Ia menilai, perlu ada penjelasan terbuka agar tidak terjadi kesalahpahaman di masyarakat.
Penjelasan Dinas Terkait Biaya Pemakaman Tangsel
Sementara itu, Dinas Perumahan Rakyat, Kawasan Permukiman, dan Pertanahan (Disperkimta) Tangsel menyebut seluruh layanan pemakaman mengacu pada regulasi daerah, yakni Perda Nomor 2 Tahun 2021 tentang Pemakaman dan Pengabuan Jenazah.
Informasi resmi terkait kebijakan pemakaman dapat dilihat melalui situs Pemerintah Kota Tangsel:
https://www.tangerangselatankota.go.id
Menurut Disperkimta, pihaknya hanya mengelola aspek administrasi dan penyediaan lahan makam. Sementara kebutuhan teknis saat pemakaman seperti penggalian liang lahat, tenda, hingga nisan biasanya ditangani pihak keluarga atau penyedia jasa di luar pemerintah.
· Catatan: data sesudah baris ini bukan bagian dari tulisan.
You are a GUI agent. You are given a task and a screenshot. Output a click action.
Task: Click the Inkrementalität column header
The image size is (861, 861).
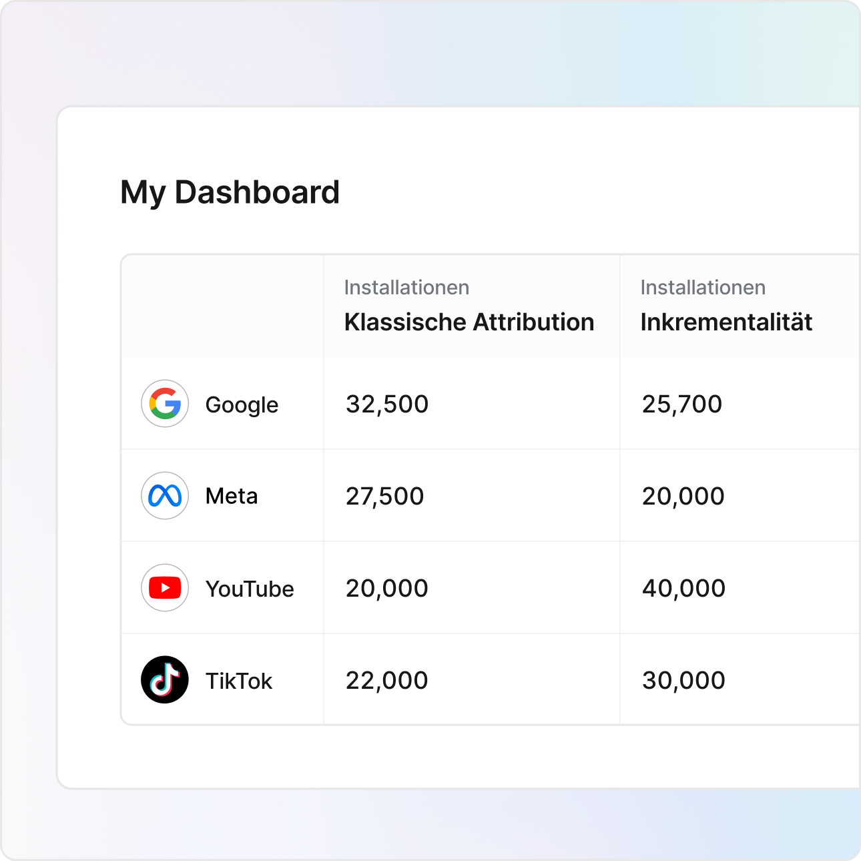(726, 322)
“Kami hanya menangani administrasi dan lahan. Untuk teknis pemakaman biasanya di luar layanan pemerintah,” ujar pejabat Disperkimta.
TPU Sari Mulya dan Pengelolaannya
TPU Sari Mulya sendiri merupakan salah satu kawasan pemakaman terpadu milik Pemerintah Kota Tangerang Selatan yang dibangun untuk mengatasi keterbatasan lahan pemakaman.
Sebagian lahan TPU juga berasal dari penyerahan Prasarana, Sarana, dan Utilitas (PSU) dari pengembang perumahan sebagai kewajiban kepada pemerintah daerah.
Hingga kini, warga berharap ada kejelasan soal struktur biaya agar biaya pemakaman Tangsel tidak lagi menimbulkan polemik di masyarakat.